Bij ritmestoornissen in de bovenste kamers van het hart, zoals boezemfibrilleren, is geen implanteerbare defibrillator nodig.
Hoe is het om te leven met een defibrillator?
Hoewel deze geïmplanteerde apparaten over het algemeen niet veel ongemak veroorzaken, kunnen patiënten ze onder de huid wel degelijk voelen. Als iemand een zwembroek draagt, kun je de uitstulping van het defibrillatorapparaat op de borst zien.
Veel patiënten voelen zich veiliger door deze apparaten, omdat ze weten dat elke hartslag in de gaten wordt gehouden. Maar voor andere patiënten kan het een enorme bron van angst zijn, omdat ze nooit weten of het apparaat een schok zal afgeven.

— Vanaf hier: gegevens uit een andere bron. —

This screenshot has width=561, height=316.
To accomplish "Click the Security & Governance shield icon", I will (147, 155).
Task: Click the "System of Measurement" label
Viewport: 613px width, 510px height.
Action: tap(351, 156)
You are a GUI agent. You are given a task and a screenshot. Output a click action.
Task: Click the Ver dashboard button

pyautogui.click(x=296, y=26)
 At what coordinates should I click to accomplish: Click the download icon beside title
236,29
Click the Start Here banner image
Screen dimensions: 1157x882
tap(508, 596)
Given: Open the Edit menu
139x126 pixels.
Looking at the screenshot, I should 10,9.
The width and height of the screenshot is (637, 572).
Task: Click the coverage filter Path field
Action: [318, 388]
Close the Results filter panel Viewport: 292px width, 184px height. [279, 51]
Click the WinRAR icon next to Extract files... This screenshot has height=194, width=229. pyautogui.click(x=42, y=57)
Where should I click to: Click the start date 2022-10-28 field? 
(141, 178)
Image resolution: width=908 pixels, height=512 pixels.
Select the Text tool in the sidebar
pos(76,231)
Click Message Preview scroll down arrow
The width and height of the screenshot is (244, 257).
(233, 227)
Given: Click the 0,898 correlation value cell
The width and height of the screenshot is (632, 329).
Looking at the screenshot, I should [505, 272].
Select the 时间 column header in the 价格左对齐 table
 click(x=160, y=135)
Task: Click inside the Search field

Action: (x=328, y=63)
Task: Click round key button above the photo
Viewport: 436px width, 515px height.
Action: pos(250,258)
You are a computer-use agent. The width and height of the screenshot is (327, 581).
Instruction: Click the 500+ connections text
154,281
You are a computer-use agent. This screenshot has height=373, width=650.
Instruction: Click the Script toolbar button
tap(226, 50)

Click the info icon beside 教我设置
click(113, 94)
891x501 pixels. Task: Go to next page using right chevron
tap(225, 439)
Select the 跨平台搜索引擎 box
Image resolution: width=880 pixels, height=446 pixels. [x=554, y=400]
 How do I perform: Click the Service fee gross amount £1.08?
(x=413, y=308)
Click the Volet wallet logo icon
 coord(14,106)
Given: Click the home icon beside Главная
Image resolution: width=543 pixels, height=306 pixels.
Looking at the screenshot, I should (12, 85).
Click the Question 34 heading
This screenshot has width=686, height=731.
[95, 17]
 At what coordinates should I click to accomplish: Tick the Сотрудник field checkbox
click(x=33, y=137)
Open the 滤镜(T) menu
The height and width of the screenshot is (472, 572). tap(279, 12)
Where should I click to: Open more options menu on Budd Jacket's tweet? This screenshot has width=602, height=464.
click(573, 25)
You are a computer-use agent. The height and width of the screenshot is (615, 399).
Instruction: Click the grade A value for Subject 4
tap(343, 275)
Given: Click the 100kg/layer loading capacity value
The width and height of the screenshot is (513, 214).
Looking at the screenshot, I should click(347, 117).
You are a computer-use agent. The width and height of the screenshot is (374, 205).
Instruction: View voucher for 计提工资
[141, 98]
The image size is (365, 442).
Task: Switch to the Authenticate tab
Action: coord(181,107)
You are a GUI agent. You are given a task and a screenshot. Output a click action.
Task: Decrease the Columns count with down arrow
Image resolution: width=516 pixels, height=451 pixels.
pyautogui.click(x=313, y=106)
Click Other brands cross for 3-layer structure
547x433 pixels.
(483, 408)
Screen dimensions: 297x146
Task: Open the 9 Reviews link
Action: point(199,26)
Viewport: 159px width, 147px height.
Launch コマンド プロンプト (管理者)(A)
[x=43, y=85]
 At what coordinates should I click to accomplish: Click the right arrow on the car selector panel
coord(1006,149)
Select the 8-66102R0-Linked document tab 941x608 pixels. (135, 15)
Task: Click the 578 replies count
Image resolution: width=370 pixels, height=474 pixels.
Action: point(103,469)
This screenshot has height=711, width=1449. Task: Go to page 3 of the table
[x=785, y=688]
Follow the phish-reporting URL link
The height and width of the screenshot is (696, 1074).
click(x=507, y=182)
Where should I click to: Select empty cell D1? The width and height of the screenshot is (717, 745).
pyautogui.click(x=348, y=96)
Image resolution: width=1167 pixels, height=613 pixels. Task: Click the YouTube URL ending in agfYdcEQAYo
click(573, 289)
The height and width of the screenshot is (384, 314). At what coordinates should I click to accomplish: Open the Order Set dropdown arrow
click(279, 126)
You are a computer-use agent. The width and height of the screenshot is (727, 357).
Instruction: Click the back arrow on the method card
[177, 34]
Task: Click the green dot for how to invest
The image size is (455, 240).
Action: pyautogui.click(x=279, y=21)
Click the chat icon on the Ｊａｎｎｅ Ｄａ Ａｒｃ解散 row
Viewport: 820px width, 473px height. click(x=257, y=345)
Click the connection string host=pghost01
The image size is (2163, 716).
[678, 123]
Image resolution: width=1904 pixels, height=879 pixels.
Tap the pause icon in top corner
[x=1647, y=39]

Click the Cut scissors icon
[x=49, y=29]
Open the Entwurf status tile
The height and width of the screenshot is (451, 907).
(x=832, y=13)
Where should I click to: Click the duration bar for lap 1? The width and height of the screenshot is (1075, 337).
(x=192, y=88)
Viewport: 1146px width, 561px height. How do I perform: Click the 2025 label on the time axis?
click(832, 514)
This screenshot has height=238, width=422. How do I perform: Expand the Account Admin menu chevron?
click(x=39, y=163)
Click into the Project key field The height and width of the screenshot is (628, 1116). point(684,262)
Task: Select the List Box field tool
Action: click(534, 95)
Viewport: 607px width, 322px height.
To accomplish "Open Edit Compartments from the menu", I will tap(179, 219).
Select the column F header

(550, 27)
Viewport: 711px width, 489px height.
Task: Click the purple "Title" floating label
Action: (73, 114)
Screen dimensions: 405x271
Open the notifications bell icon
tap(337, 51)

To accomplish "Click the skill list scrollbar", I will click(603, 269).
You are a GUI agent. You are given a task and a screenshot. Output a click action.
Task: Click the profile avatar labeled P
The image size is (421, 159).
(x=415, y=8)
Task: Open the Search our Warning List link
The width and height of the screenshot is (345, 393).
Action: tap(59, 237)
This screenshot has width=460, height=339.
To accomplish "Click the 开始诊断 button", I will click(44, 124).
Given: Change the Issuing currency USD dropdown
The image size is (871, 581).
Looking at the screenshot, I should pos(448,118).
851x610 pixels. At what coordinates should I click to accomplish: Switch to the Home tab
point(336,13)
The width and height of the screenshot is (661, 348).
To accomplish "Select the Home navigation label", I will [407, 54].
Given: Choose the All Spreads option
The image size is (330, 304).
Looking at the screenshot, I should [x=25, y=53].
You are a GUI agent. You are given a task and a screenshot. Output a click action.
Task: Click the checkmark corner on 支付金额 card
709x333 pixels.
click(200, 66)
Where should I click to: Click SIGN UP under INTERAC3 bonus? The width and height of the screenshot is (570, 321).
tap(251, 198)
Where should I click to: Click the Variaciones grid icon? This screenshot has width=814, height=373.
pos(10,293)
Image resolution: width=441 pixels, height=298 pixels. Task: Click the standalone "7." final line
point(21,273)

Helaas zijn deze apparaten niet onfeilbaar: Soms krijgt een patiënt een schok voor een niet-levensbedreigende gebeurtenis of een apparaatstoring, zoals onze studie aantoonde.
John D. Day, MD, is een cardioloog die gespecialiseerd is in hartritmestoornissen in het Intermountain Medical Center Heart Institute. Hij is de voormalige voorzitter van de Heart Rhythm Society en hoofdredacteur van het Journal of Innovations in Cardiac Rhythm Management. Hij heeft meer dan 100 medische artikelen gepubliceerd en heeft een boek op stapel staan getiteld The Longevity Plan: Seven Lessons From the World’s Happiest and Healthiest Village.